EXTRAIT DE PAGE ▸
+ + + + + + +

RFI : Ce veto américain est-il le signe que malgré les divergences de vue entre les deux pays, le soutien des États-Unis à Israël reste indéfectible ?

Michael Oren : Vous avez deux politiques qui sont en grande partie restées inchangées. La première est l'approvisionnement en munitions. Et l'administration Biden n'a pas seulement fourni des munitions, mais a accéléré les livraisons en contournant le Congrès. L'autre consiste à opposer son veto aux demandes de cessez-le-feu au Conseil de sécurité.

Mais en coulisses, la position des États-Unis sur Gaza a changé. Lors de sa visite en Israël en janvier, le secrétaire d'État s'est montré très critique à l'égard d'Israël. Ce fut un moment extraordinaire. Car les 8, 10, 11 ou 12 octobre, les États-Unis étaient sur la même ligne qu'Israël : détruire le Hamas. Mais la nouvelle position de l'Amérique est de s'assurer que les événements du 7-Octobre ne se reproduiront plus jamais.

+ + + + + + +

TÂCHE DEMANDÉE A ▸
Renvoyez à l'identique les lignes de données ci-dessous, de celle qui contient « Given: Expand the Jiro_Asana account dropdown » jusqu'à la fin de ces lignes, bornes comprises. N'incluez pas les images dans votre réponse.

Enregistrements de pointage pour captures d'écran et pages
+ + + + + + +

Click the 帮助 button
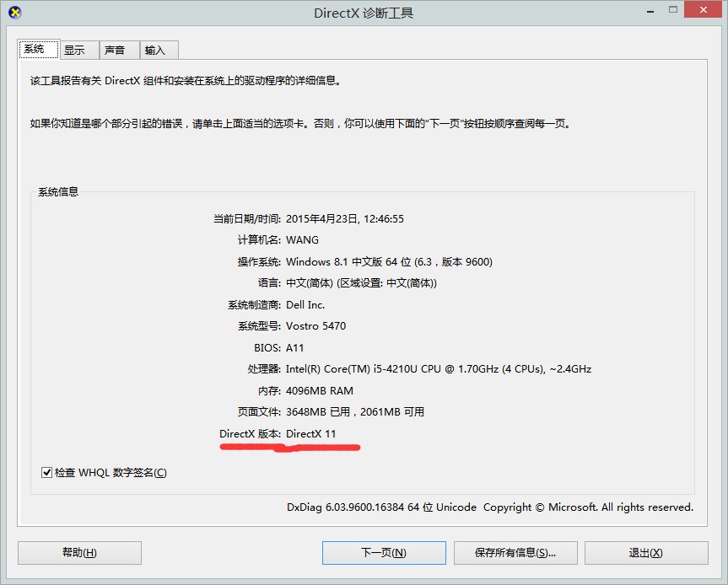728x585 pixels. [x=78, y=552]
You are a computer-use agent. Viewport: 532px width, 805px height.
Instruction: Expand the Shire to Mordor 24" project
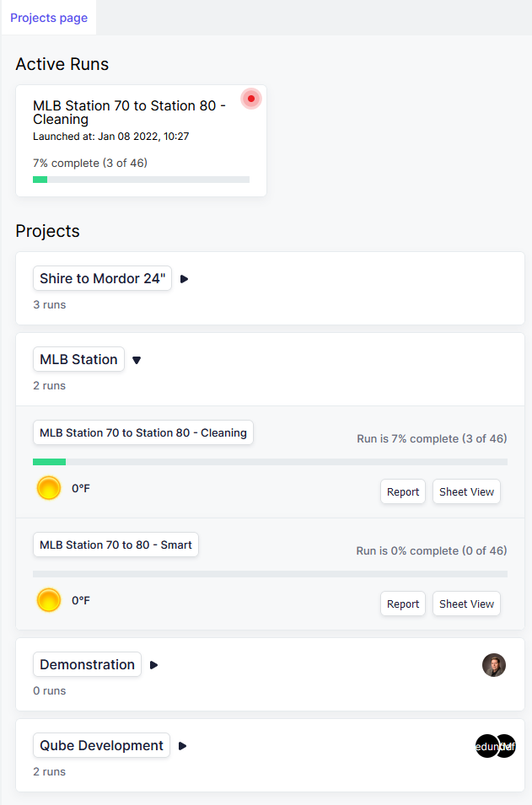185,279
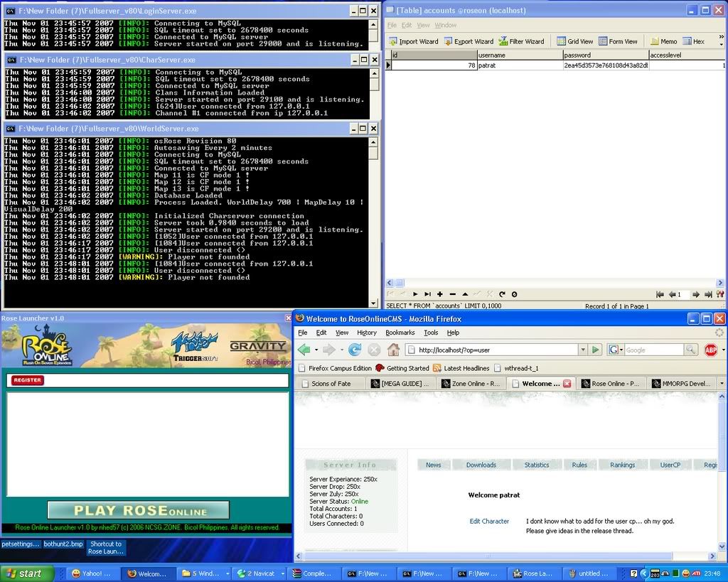Image resolution: width=728 pixels, height=582 pixels.
Task: Click the Filter Wizard toolbar icon
Action: (521, 41)
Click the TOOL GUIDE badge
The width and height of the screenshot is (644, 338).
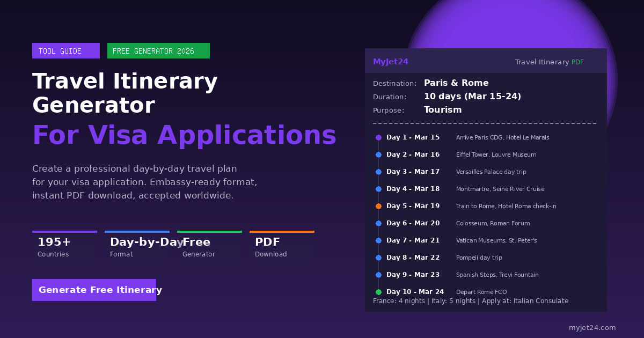point(65,50)
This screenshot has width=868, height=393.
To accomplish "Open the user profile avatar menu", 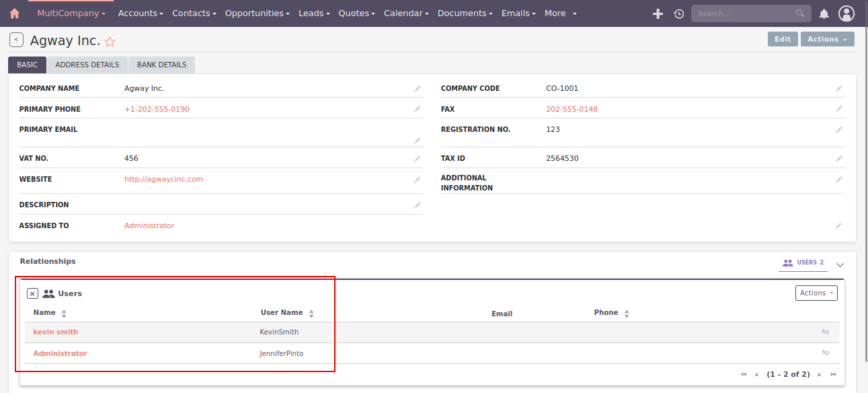I will [x=846, y=13].
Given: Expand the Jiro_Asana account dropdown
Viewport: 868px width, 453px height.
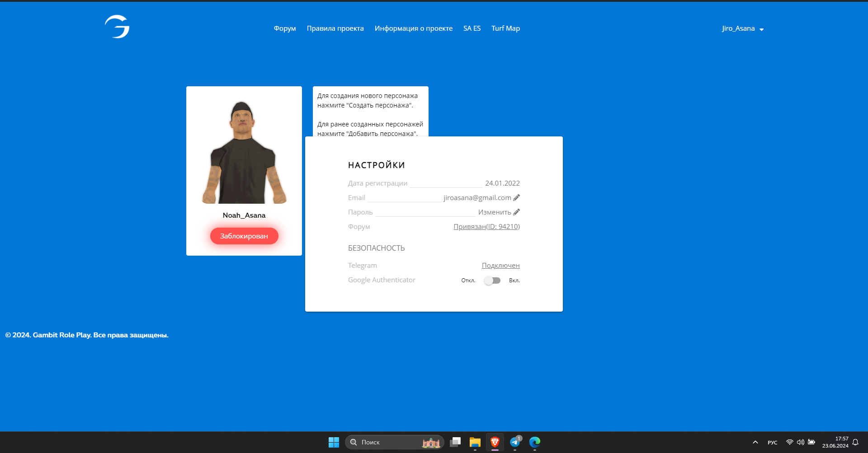Looking at the screenshot, I should click(742, 28).
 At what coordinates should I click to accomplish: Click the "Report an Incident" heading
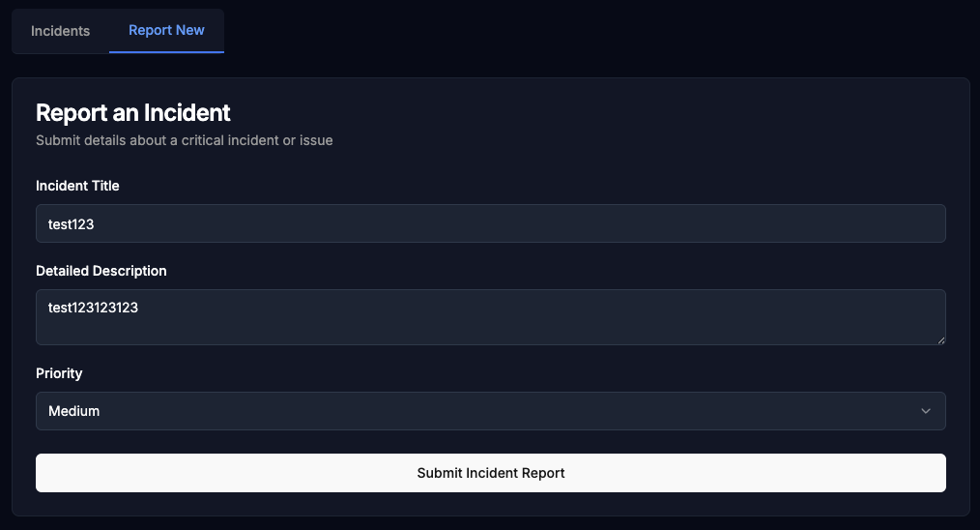click(133, 112)
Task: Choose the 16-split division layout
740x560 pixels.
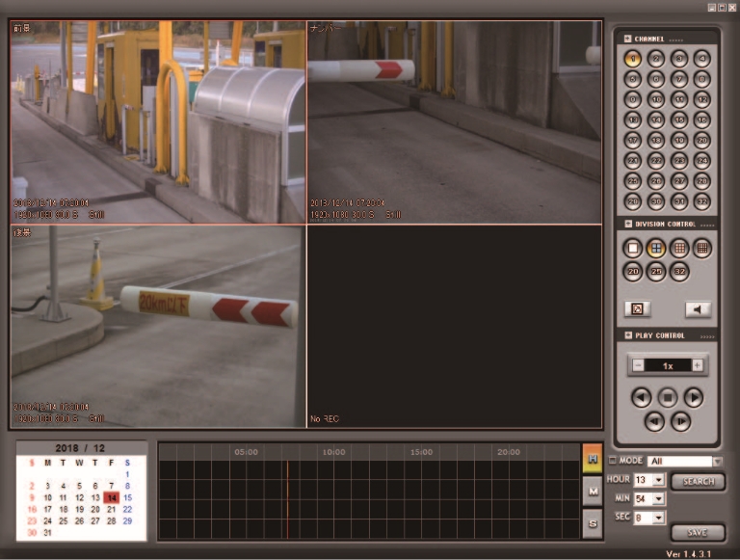Action: pos(702,248)
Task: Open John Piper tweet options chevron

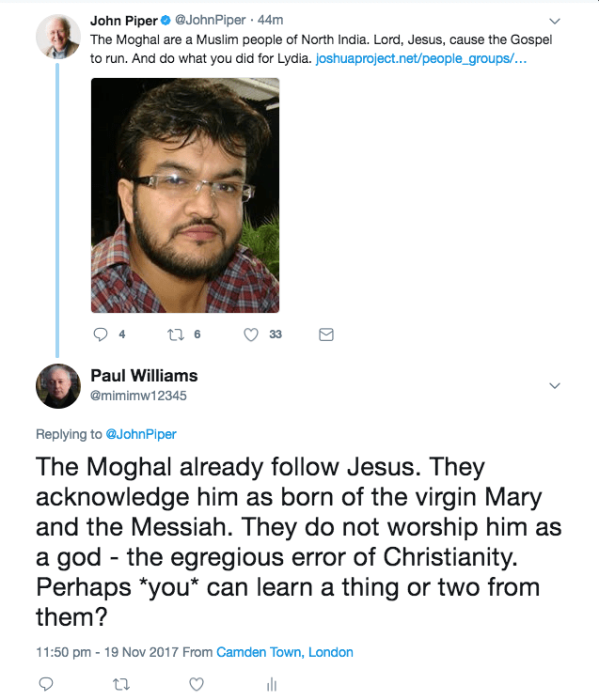Action: tap(555, 21)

+ + + + + + +

TÂCHE DEMANDÉE B ▸
Répondez à ces questions d'après l'extrait de page :
(i) Selon Michael Oren, quelles sont les deux politiques américaines restées en grande partie inchangées ?
(ii) En quel mois le secrétaire d'État s'est-il rendu en Israël ?
(iii) Sur quel objectif les États-Unis étaient-ils alignés avec Israël les 8, 10, 11 ou 12 octobre ?

RÉSULTAT A ▸
Given: Expand the Jiro_Asana account dropdown
Viewport: 868px width, 453px height.
Looking at the screenshot, I should click(742, 28).
 At what coordinates should I click to accomplish: Click the "Report an Incident" heading
click(133, 112)
Task: Choose the 16-split division layout
740x560 pixels.
Action: pos(702,248)
Task: Open John Piper tweet options chevron

Action: tap(555, 21)

RÉSULTAT B ▸
(i) L'approvisionnement en munitions et le veto aux demandes de cessez-le-feu au Conseil de sécurité.
(ii) En janvier.
(iii) Détruire le Hamas.